You can find the exact scripts the tester uses to run the build in
contrib/regression in the GCC source tree. The tester checks out
the
tree and runs the scripts from the checkout.
Geoff,
I think you misunderstood my intention with that statement. I
wasn't
suggesting that Iain move a libgcc.so.10.5.dylib onto a different
machine.
Rather I meant that the offending symbol, __Unwind_GetIPInfo, was
only added
to the system libgcc for 10.5 so that Tiger's system libgcc would
never
be able to provide it.
I should correct an earlier statement of mine: 10.4.11 does not add
a shared libgcc. My 10.4.5 machine has a shared libgcc which
indeed does not have __Unwind_GetIPInfo. However, this does not
prevent GCC building on it.
Geoff,
Thanks for pointing to the scripts; I'll examine them in more detail.
There was never a problem *building* gcc, nor is there apparently
any problem once installed to the correct place.
[ i.e.

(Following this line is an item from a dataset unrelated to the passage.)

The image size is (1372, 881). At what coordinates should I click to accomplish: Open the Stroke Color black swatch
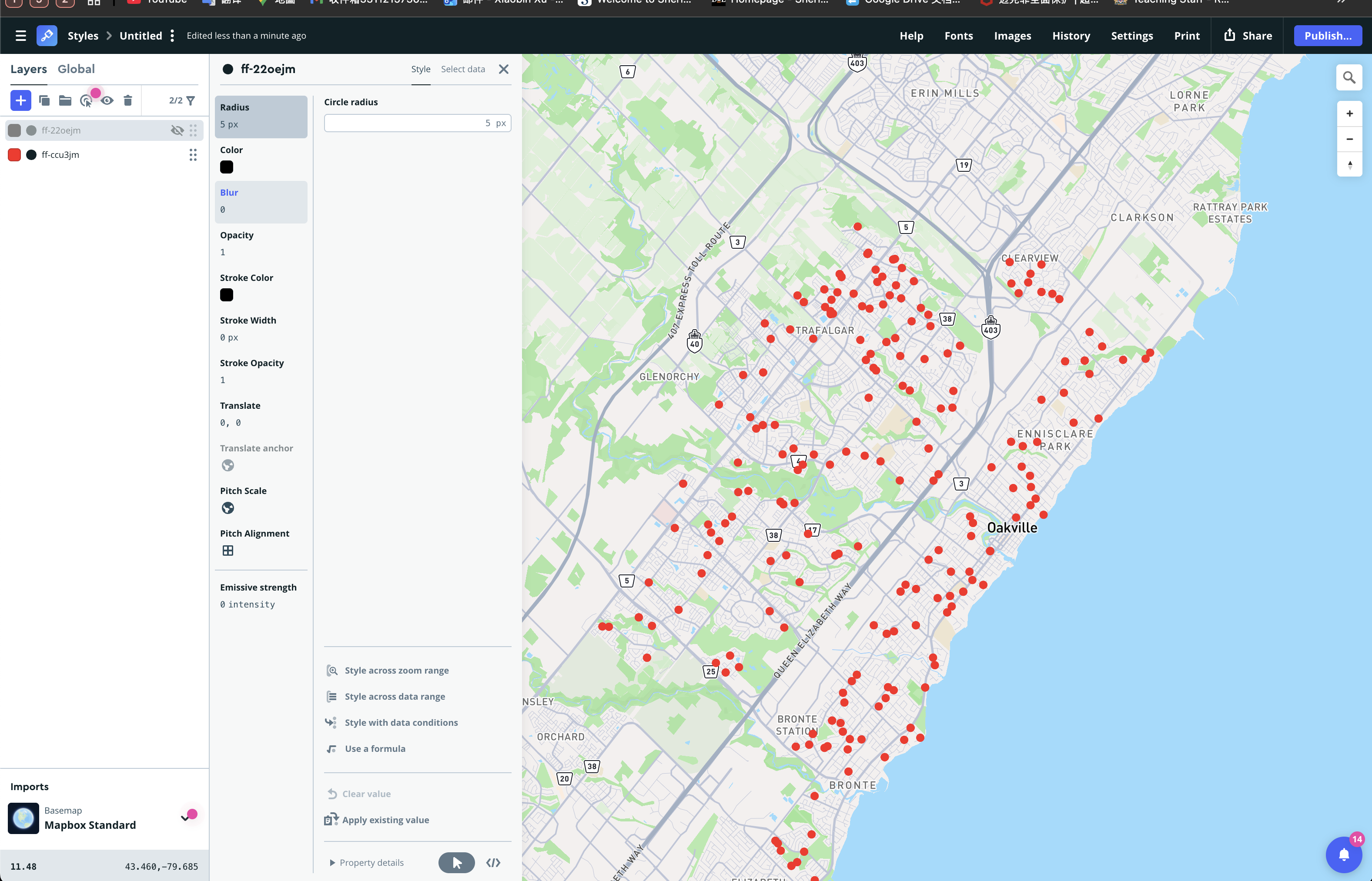227,295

Once the compiler is installed (and it is used to generate
code from its installed position) everything is apparently OK.]

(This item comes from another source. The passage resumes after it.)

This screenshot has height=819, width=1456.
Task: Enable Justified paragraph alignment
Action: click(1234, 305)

The problem was failures in "make check" (esp. with an uninstalled,
newly built, compiler)
the failures were caused by the fact that the newly-built libgcc was
not being found - and the symbol(s) are not present in /usr/lib/libgcc*
In fact, as far as g++ and libstdc++ tests are concerned, this was
apparently a temporary glitch and the test results are looking the
same as "regress" now.
===
However, I still find similar a problem with libgomp (see http://
gcc.gnu.org/ml/fortran/2008-11/msg00320.html )
This is repeatable on several machines...
.. so there is something I've got installed, or something I'm doing
differently (or wrong) and I'd like to get to the bottom of it. This
is a very time-consuming activity - it would be a shame to waste the
processor cycles and man-hours.
As far as the OS is concerned - I take care not to interfere with it;
any added stuff is in /opt, /sw, /xusr and very occasionally /usr/
local.
These are, however, in-use live systems with 3rd party apps and
drivers - so it's not impossible that something has been horked by
one of those.
FWIW I am using dejagnu-1-4-4 which seems to build and install
without any change or addition to OSX.
the PATH I use (on darwin8) for the configure/build/check is:
"/usr/local/dejagnu-1-4-4/bin:/bin:/sbin:/usr/bin:/usr/sbin"
I'm building GMP (4.2.4) and MPFR(2.3.2) in the gcc tree - but that
makes no material difference to the observation AFAICT.